The clock approaches seven and the border town of Goondiwindi creeps up, like the morning sun yawning over the eastern horizon, showing in hazy yellow detail the view we’d missed since leaving Toowoomba. Highway lined with scrub, kangaroo caucuses and farmland as far as the eye can see. Like any family road trip, we pull into the Maccas carpark. The rain, thankfully, has let up and we’re greeted by the Australian flag dangling listlessly on a pole at the end of the carpark, as if it too was waiting for its morning coffee.Inside, a cop on a special orders his breakfast before escorting an impossibly large mining truck down the highway. A polite travelling family listens, too politely perhaps, to the local ‘Australia Rise Up’ candidate, who bangs on passionately about reclaiming this country. In the carpark, her dog barks out the window of a beaten up hiace van, stickers patching up rust spots and dings from years of abuse.

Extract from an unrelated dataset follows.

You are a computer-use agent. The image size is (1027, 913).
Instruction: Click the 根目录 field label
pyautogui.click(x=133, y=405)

We leave Goondi, hitting the Newell, the backbone of western New South Wales, where five hundred kilometers separate us from Dubbo. If google is anything to believe in, we’ll be driving through six hours of sunblessed farmland and picturesque country towns. Naturally, the rain came out in force as soon as we hit 110, just before we get stuck behind the impossibly large mining truck, some 30 clicks outside of Boggabilla. Perched precariously on the back of a large semi-trailer, it would have easily filled up both sides of a metro freeway. Sadly for us, we had a one-lane country highway with no chance of overtaking for at least 50 clicks. After hovering around 110 for the last few hours, 80 was tediously slow. Tediously, tediously slow.
The rear escort eventually waved us through, indicating the chances of being crushed overtaking the mining truck had slightly diminished, so I planted my foot to the floor and the Camry really, really showed her limitations. The tacho red lined, but was not matched with an equal increase in speed, but she eventually squeezed past the truck and its two escorts. Once again, we hit the rainy Newell as it was meant to be hit – at 110.

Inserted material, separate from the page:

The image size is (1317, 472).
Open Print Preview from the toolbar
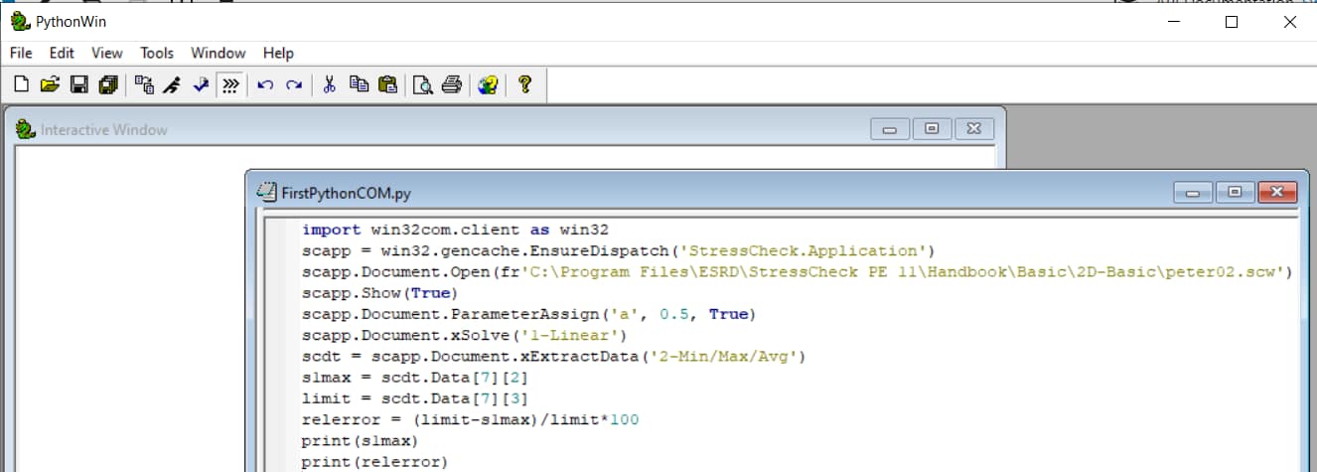(423, 85)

Hardly a soul was seen either way as we powered to Dubbo. Moree and Narrabri were but an inconvenience, but we learned after the fact we should not have waited until Coonabarabran for a pit stop. The occasional silo or promise of ‘last petrol’ broke up our trip until then, apart from that, nondescript miles of rainy highway greeted us each step of the way.
Gilgandra was the next town we ignored, and I would like to say the rain eased and the countryside was beautiful.

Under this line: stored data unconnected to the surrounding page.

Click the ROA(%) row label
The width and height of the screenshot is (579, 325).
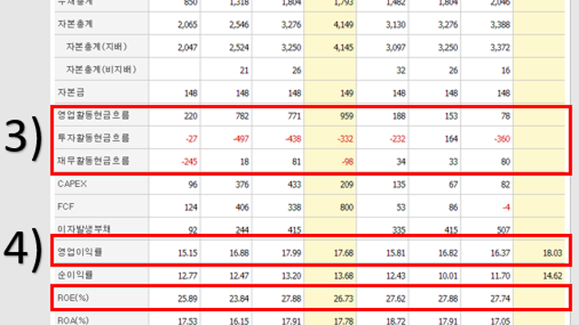coord(73,320)
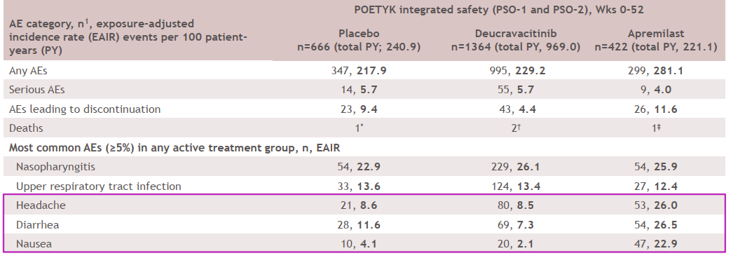This screenshot has width=731, height=258.
Task: Click the Nasopharyngitis row label
Action: (x=55, y=167)
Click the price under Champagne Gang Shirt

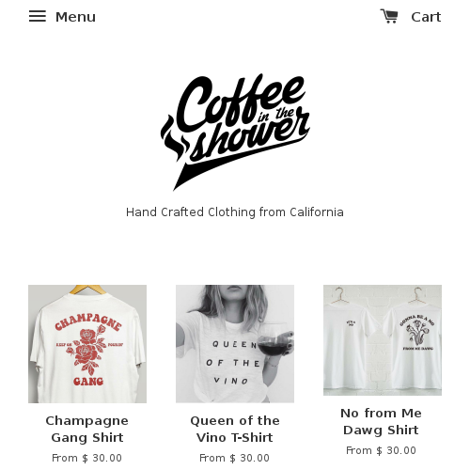coord(86,458)
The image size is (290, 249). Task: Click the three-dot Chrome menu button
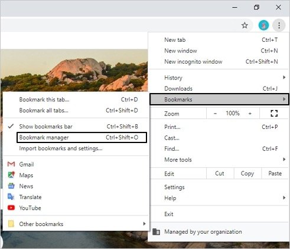279,25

Finally, Dubbo greeted us. For the uninitiated, its got more than Moree, Narrabri, Coonabarabran and Gilgandra. More old buildings. More pubs. More youth unemployment. More rain. Oh, less teeth. Apart from that, more of the other things.Jokes aside, it was nice to be in Dubbo. They’ve managed to preserve a lot of the old buildings – as you can imagine, it’s the usual suspects. Banks, government buildings, churches and suchlike. It’s quaint, and given better weather, I’d expect it would give an avid photographer many minutes of joy walking around snapping the interesting facades.
Our accommodation was as described. Did I mention it was still bucketing down rain? The receptionist at the motel apologised that they were running behind on cleaning, as one of their cleaners had slipped down the wet tiles. “Seemed like she was in a bit of pain” the receptionist commented, as if the cleaners health was a mild annoyance rather than an OH&S insurance claim waiting to happen.
A meander around Dubbo was in order, before we settled in for the evening, sleeping with anticipation of what tomorrow would bring.